Interview | Eiskunstlauf-Bundesstützpunktleiter Jens Ter Laak Eiskunstlauf-Stützpunktleiter im Interview: "Ohne Druck funktioniert Leistungssport nicht"
Der Bundesstützpunkt Berlin hat sich mit Stars wie Minerva Hase und Nikita Volodin als Top-Adresse des Eiskunstlaufs etabliert. Vor der WM spricht Leiter Jens ter Laak über das Erfolgsgeheimnis und neue Herausforderungen in der Nachwuchsförderung.
rbb|24: Ein Großteil der deutschen Erfolge im Eiskunstlaufen ist aktuell made in Berlin. Was macht den Standort so erfolgreich?
Jens ter Laak (Eiskunstlauf-Bundesstützpunktleiter): Berlin ist einer der ältesten Standorte für die Sportart in ganz Europa. Es gab schon zu Kaiserzeiten Eishallen und überdachte Eisbahnen. Der erste Eiskunstlauf-Europameister war auch ein Berliner: Oskar Uhlig. Aufgrund dieser langen Tradition und der damit einhergehenden guten Infrastruktur ist Berlin prädestiniert gewesen für die weitere Entwicklung dieser Sportart. Das hat sich auch während der Trennung des Landes sowohl im Westen als auch im Osten parallel gut entwickelt.

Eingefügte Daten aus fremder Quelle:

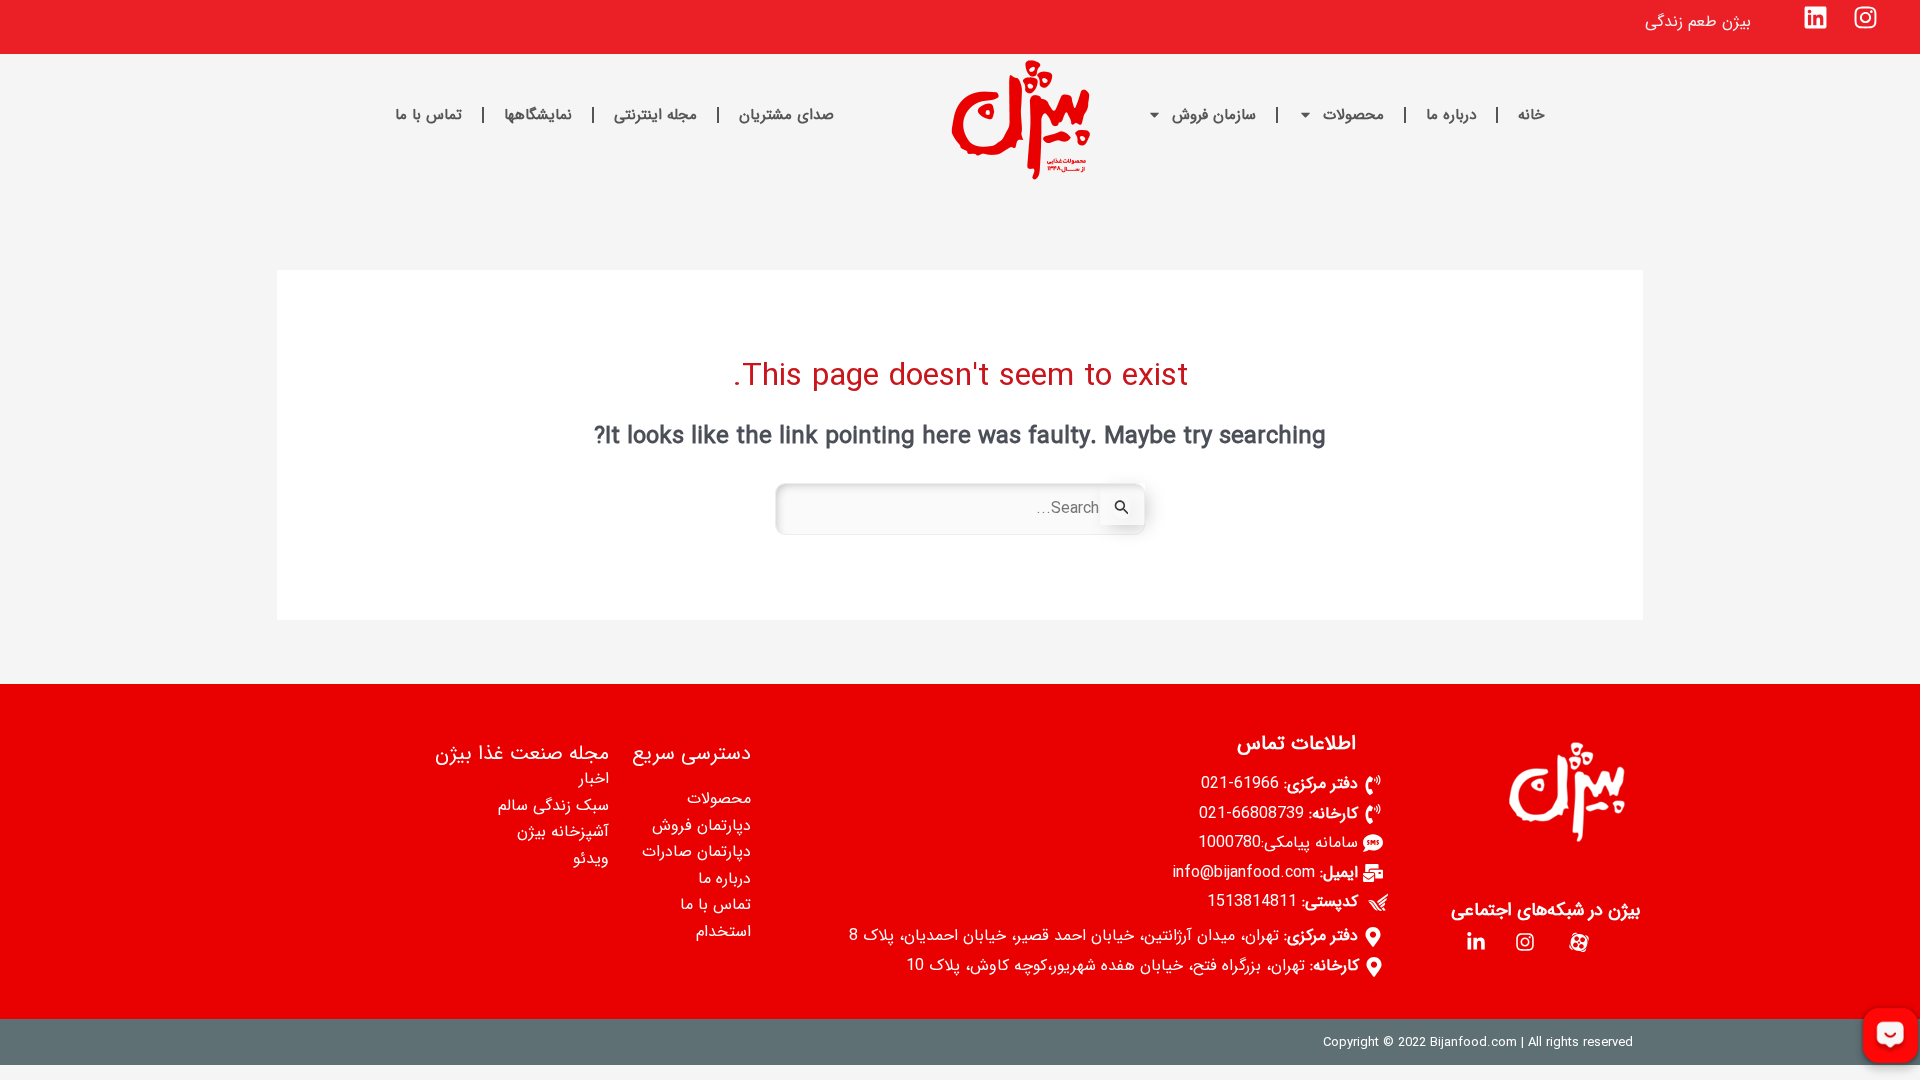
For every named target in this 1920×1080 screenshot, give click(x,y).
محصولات (1353, 115)
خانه (1531, 115)
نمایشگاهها (538, 115)
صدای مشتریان (786, 115)
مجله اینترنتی (655, 115)
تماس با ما (428, 115)
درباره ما (1451, 115)
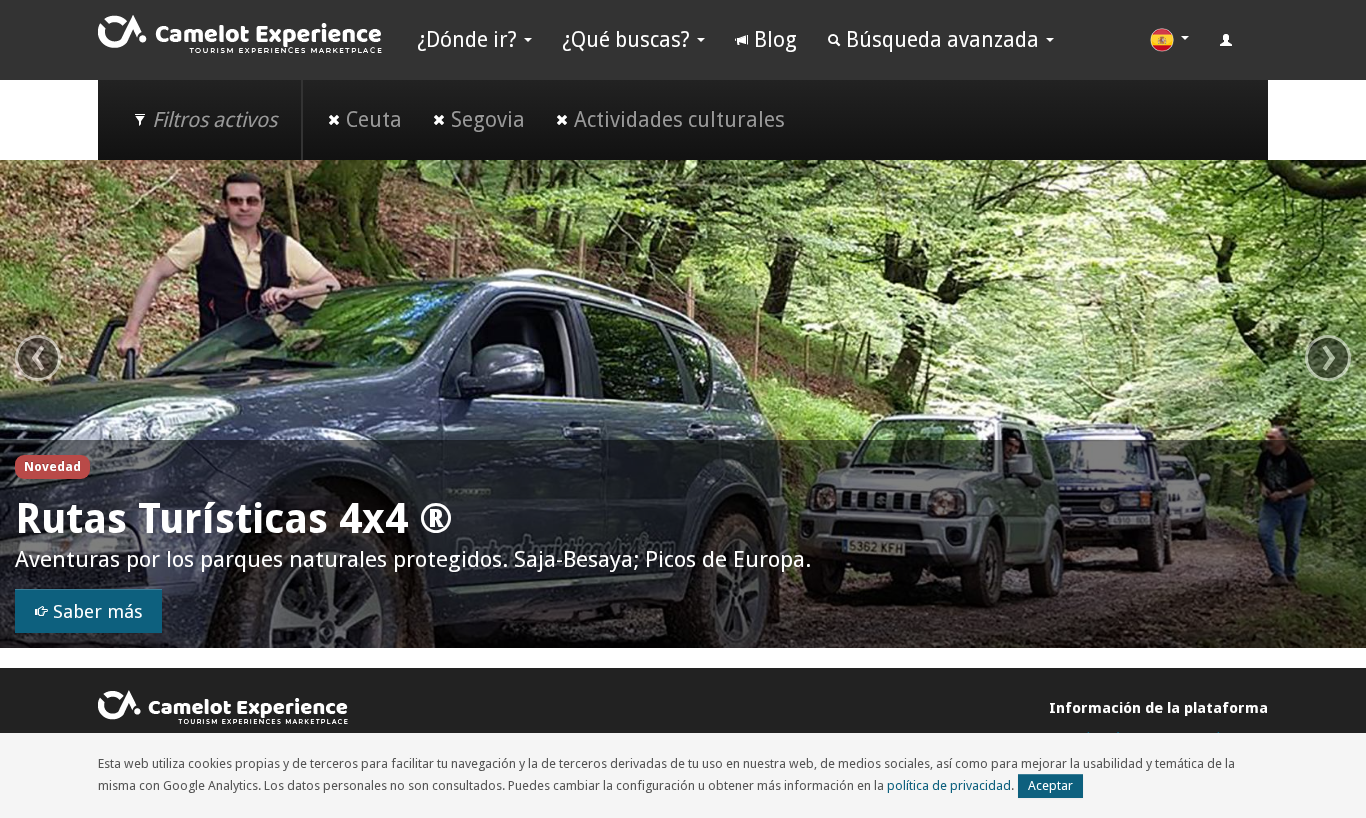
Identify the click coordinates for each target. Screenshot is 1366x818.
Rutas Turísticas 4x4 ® (234, 519)
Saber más (95, 612)
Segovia (485, 119)
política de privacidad (949, 785)
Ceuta (371, 119)
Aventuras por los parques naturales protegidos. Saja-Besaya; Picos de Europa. (413, 559)
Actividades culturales (677, 119)
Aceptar (1050, 785)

Allerdings muss der Senat sparen. Und für Sanierungen von Sportstätten scheint aktuell wenig Geld übrig. Wie macht sich das beim Eiskunstlauf bemerkbar?
Wir erleben aktuell, dass die Infrastruktur in die Jahre gekommen ist, etwa das wieder mal geschlossene Erika-Heß-Eisstadion, in dem schon viele Meisterschaften stattgefunden haben. Auch die Eisbahnen, die wir jetzt als Bundesstützpunkt benutzen, sind durchaus sanierungsbedürftig. Wenn man die Sportart langfristig sichern möchte, muss man die Eishallen auf einen neuen Stand bringen. Es fehlt einfach das Geld, um die Infrastruktur zu modernisieren. Wir warten auf den Bau einer Athletikhalle, der uns seit einigen Jahren auf dem Gelände des Sportforums versprochen wird. Und Eishallen sind natürlich auch energetisch teuer. Unser Sport ist einfach eine kostenintensive Geschichte.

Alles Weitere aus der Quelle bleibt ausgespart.